Set problem
Please reproduce every row below word for word, leaving out the pictures.
---------- Data
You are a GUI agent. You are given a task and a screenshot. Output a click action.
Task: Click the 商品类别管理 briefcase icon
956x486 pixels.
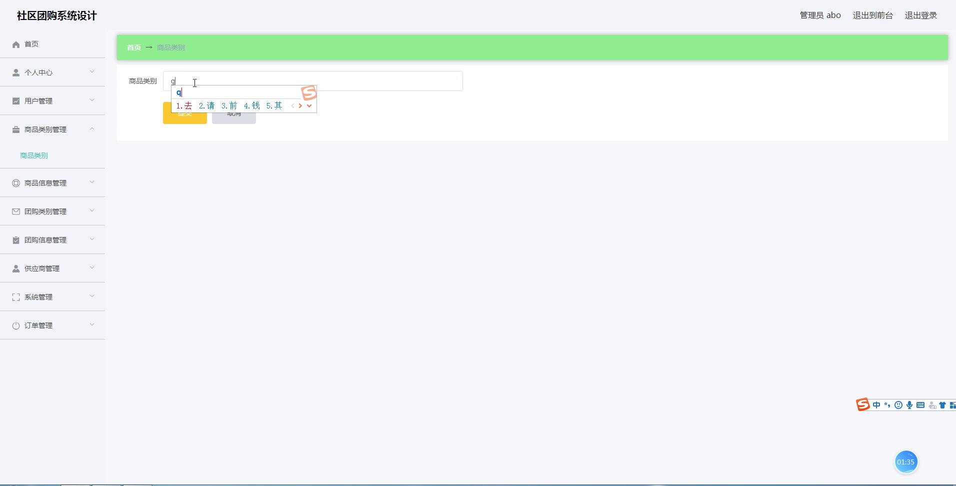16,130
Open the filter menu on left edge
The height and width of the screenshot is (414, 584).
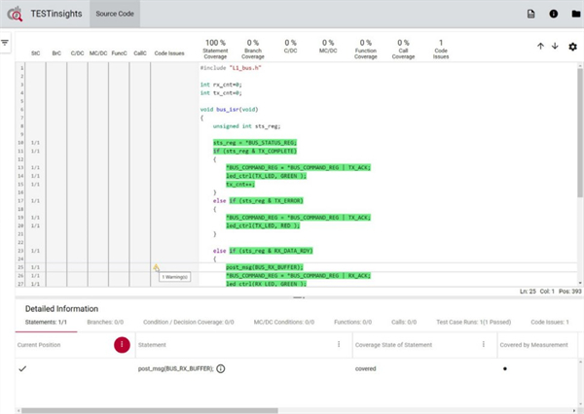pos(5,43)
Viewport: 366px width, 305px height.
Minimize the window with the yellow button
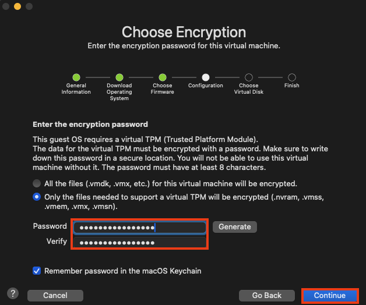click(17, 6)

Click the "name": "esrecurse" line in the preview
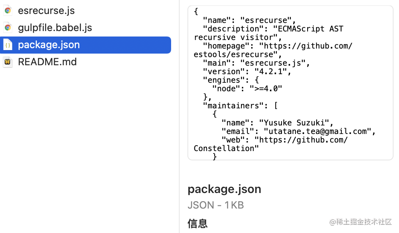coord(249,20)
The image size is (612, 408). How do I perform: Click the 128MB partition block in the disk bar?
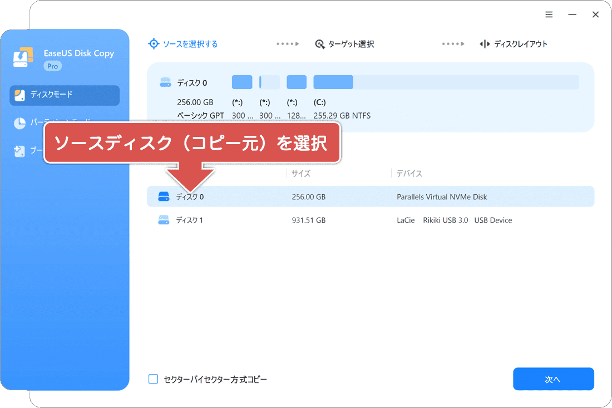click(x=296, y=82)
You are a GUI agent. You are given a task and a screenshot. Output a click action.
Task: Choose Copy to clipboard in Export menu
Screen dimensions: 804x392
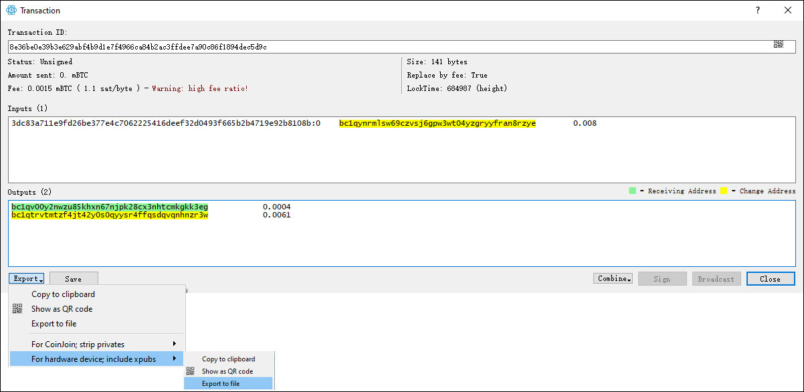click(63, 294)
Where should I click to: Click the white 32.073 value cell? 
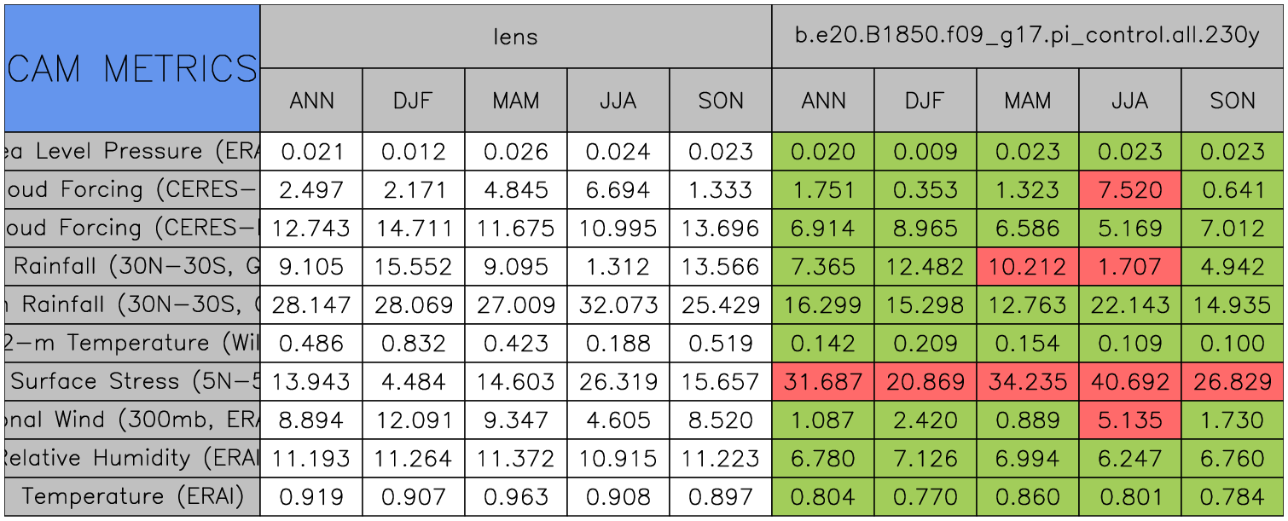tap(618, 304)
--------------------
Result of this task
You are a GUI agent. You are given a task and a screenshot. Output a click action.
Task: Click the 商品类别管理 briefcase icon
956x486 pixels.
16,130
Open the filter menu on left edge
The height and width of the screenshot is (414, 584).
pos(5,43)
Viewport: 366px width, 305px height.
Minimize the window with the yellow button
click(17, 6)

Click the "name": "esrecurse" line in the preview
coord(249,20)
The image size is (612, 408). How do I perform: Click the 128MB partition block in the disk bar?
click(x=296, y=82)
You are a GUI agent. You are given a task and a screenshot. Output a click action.
Task: Choose Copy to clipboard in Export menu
Screen dimensions: 804x392
click(63, 294)
Where should I click to: Click the white 32.073 value cell? 
tap(618, 304)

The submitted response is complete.